■ Problem details ■
Write the records between the lines holding "This screenshot has" and "parallel-resistors-diagram: R5 R6 ... Rn is", inclusive, as a two-column CSV with the header request,answer. Use one row per record, put each field in double quotes, and turn line breaks into spaces.

■ Records to process ■
☆ ☆ ☆ ☆ ☆

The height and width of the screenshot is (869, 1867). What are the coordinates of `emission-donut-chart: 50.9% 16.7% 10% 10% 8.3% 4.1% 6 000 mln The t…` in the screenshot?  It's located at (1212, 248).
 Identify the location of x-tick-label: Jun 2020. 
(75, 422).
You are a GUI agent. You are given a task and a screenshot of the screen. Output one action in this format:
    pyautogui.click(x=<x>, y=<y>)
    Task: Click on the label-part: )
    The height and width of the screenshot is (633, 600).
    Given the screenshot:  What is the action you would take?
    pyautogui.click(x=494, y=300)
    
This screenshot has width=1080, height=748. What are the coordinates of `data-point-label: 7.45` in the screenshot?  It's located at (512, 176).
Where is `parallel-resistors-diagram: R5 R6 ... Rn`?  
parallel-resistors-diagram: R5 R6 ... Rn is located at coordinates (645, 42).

☆ ☆ ☆ ☆ ☆

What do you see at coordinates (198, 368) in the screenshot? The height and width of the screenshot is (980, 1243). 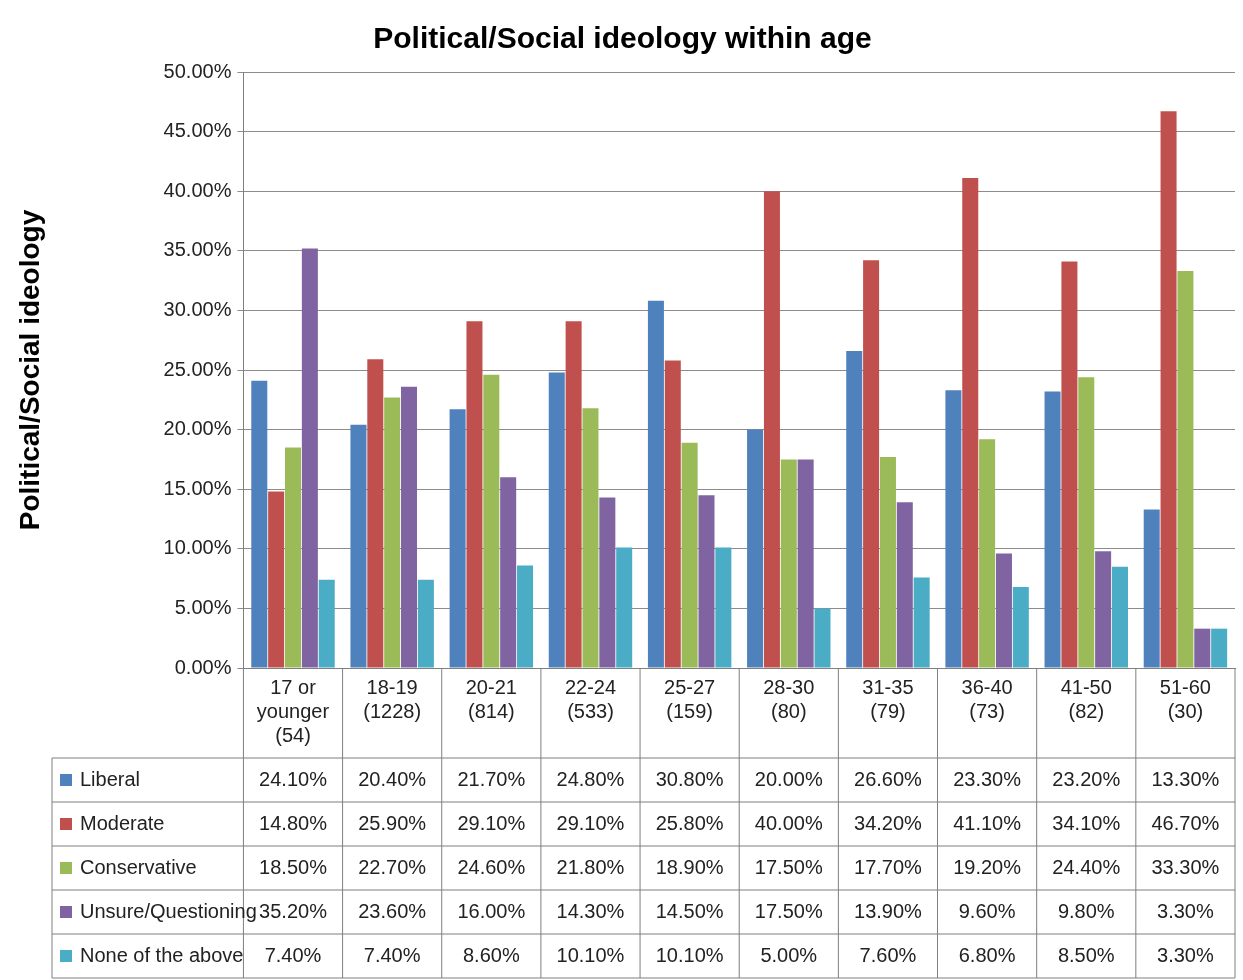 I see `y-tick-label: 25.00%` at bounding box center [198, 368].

☆ ☆ ☆ ☆ ☆

■ Solved problem ■
request,answer
"This screenshot has width=1080, height=748. What are the coordinates of `data-point-label: 7.45` in the screenshot?","It's located at (512, 176)."
"Where is `parallel-resistors-diagram: R5 R6 ... Rn`?","parallel-resistors-diagram: R5 R6 ... Rn is located at coordinates (645, 42)."